Khusus untuk masalah kebutuhan kayu untuk tempat tinggal, Abah atau Ketua Adat di sana, memiliki kebijakan yang sangat arif, yaitu selain rumah adat, maka warga boleh menggunakan material non kayu untuk membangun rumahnya. Abah berpikir jika masih menggunakan kayu, maka hutan tutupan dan titipan yang masih ada tidak akan cukup memenuhi kebutuhan masyarakatnya yang selalu bertambah setiap tahunnya. Makanya jangan heran bila rumah-rumah di sana bukan rumah panggung dari kayu dan bambu lagi, tetapi sudah rumah permanen.
Tak kalah pentingnya adalah Ketahanan Energi. Tanah, Air, Udara dan Matahari adalah sumber energi terbarukan yang sangat melimpah. Aliran air sungai bisa untuk memenuhi kebutuhan energi listrik dengan turbin air, mikrohidro, pikohidro dan nanohidro. Begitupun dengan udara yang bisa menggerakkan kincir angin. Teriknya sinar matahari dan tanah yang bercampur dengan kotoran manusia, hewan dan tanaman bisa menghasilkan bio energi yang tak terhitung jumlahnya untuk memenuhi kebutuhan energi di sana.

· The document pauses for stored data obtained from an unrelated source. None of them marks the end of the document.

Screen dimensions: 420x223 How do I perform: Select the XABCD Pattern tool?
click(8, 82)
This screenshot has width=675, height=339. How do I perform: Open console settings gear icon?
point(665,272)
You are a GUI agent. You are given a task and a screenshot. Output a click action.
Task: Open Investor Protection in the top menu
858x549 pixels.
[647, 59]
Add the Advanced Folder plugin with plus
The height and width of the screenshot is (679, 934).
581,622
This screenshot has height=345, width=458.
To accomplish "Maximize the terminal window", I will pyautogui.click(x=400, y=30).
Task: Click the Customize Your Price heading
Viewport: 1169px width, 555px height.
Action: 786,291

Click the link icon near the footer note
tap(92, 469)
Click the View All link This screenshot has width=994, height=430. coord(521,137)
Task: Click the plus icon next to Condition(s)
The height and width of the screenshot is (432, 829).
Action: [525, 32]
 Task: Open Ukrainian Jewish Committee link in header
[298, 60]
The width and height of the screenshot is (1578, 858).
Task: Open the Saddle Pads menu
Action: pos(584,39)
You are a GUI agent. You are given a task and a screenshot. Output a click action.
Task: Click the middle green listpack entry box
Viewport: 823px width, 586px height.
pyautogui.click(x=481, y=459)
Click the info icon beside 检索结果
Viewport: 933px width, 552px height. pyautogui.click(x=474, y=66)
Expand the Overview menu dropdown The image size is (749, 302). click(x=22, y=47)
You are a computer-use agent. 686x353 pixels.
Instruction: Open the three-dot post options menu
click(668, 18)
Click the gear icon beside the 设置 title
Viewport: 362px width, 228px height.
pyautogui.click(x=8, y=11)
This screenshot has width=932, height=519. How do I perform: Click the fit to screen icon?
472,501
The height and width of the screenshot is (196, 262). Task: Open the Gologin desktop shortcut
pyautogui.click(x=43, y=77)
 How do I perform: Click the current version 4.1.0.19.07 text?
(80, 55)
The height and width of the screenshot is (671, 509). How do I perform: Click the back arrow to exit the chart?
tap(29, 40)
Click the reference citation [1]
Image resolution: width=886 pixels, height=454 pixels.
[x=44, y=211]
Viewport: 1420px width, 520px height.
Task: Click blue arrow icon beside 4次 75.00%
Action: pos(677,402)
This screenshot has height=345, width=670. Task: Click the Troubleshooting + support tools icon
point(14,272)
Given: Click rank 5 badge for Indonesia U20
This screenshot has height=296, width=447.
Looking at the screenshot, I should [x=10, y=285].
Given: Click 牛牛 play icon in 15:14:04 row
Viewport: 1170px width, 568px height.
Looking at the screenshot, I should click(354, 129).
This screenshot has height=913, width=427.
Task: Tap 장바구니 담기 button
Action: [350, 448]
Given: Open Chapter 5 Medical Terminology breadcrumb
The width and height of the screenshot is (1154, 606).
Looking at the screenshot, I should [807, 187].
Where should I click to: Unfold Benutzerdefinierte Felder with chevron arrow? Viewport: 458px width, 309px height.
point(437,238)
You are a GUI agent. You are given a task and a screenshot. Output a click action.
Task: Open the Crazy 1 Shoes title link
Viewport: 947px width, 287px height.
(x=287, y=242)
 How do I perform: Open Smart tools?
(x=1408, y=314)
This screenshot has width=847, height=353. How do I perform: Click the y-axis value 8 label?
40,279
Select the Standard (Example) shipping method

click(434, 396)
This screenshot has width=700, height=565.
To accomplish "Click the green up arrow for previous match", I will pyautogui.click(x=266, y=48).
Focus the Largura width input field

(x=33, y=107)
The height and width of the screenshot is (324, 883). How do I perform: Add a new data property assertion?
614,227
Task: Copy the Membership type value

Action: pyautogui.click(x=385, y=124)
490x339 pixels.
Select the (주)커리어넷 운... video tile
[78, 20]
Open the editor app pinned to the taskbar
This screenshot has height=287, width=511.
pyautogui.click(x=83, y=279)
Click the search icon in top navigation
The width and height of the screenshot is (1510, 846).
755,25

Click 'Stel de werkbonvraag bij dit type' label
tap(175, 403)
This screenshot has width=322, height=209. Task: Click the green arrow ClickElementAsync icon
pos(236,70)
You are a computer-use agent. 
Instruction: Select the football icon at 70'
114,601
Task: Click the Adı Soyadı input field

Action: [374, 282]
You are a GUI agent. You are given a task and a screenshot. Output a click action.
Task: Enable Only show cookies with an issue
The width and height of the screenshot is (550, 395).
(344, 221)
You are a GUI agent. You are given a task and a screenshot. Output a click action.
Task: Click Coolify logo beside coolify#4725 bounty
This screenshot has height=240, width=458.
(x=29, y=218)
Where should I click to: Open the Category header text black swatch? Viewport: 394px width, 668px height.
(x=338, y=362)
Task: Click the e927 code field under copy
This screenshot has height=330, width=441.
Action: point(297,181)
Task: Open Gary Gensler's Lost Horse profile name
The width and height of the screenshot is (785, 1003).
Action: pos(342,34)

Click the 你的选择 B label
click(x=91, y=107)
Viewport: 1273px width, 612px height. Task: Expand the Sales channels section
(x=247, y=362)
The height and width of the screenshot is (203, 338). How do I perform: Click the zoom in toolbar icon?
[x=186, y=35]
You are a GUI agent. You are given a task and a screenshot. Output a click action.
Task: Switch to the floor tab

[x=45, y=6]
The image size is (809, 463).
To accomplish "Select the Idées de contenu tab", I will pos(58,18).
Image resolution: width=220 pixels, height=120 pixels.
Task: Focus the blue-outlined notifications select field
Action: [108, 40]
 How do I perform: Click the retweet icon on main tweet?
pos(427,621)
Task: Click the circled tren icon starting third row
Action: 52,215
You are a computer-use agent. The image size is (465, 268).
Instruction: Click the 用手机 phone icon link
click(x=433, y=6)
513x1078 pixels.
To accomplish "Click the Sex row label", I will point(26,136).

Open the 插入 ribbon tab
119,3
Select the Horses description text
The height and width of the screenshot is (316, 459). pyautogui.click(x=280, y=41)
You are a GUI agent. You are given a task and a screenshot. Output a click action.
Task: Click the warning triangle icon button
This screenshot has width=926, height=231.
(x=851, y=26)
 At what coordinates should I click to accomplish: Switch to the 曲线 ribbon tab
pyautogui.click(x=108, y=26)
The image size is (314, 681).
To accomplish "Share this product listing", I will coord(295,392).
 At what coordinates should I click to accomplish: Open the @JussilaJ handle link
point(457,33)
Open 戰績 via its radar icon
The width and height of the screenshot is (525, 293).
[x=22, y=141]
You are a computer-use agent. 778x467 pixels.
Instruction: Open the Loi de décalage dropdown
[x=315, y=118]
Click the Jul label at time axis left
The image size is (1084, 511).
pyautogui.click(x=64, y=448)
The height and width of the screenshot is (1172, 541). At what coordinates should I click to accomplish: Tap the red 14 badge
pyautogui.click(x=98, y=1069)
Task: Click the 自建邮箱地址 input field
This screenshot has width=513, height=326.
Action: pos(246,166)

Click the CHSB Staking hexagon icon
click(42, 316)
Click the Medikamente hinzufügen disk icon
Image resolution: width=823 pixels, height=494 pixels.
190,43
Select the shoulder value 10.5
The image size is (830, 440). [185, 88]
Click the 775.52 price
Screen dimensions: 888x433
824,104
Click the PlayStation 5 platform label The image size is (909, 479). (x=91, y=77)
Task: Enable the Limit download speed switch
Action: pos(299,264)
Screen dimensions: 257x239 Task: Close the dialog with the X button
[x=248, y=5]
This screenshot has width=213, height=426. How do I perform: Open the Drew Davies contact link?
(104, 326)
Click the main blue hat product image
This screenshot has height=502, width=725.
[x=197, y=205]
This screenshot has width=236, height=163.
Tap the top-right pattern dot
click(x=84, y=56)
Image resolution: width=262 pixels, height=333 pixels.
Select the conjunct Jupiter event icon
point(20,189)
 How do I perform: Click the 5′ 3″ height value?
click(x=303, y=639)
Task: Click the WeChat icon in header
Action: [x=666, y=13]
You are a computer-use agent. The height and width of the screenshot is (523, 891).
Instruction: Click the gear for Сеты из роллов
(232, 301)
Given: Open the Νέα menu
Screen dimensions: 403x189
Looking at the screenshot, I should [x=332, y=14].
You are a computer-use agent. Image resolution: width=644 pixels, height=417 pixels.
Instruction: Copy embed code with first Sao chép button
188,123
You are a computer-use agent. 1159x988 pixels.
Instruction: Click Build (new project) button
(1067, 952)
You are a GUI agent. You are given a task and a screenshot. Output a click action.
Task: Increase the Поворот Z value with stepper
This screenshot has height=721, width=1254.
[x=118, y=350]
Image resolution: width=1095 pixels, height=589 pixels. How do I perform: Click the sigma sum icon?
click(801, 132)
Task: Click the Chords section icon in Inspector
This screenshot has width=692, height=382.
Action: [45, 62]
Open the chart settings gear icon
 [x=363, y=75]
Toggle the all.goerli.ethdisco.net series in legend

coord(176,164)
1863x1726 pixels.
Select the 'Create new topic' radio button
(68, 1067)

Dengan komposisi penataan ruang 51:38:11 yang masih terjaga saat ini, masyarakat adat Baduy dan Kasepuhan Banten Kidul memiliki kualitas hidup yang jauh lebih baik dibandingkan dengan masyarakat perkotaan di JABODETABEKPUNJUR. Pola penataan ruang kawasannya pun memiliki peran yang sangat besar dalam upaya konservasi air dan tanah, menjamin tersedianya air tanah dan air permukaan, penanggulangan banjir dan pengembangan ekonomi untuk kesejahteraan masyarakat.
- Mendorong terselenggaranya pengembangan kawasan yang berdasar atas keterpaduan antar daerah sebagai satu kesatuan wilayah perencanaan.
- Mendorong terselenggaranya pembangunan kawasan yang dapat menjamin tetap berlangsungnya konservasi air dan tanah, menjamin tersedianya air tanah dan air permukaan, serta menanggulangi banjir dengan mempertimbangkan daya dukung linkungan yang berkelanjutan dalam pengelolaan kawasan.
- Mendorong pengembangan perekonomian wilayah yang produktif, efektif, dan efisien berdasarkan karakteristik wilayah bagi terciptanya kesejahteraan masyarakat dan pembangunan yang berkelanjutan.
- Mencegah bencana ekologis yang diakibatkan oleh keserakahan manusia.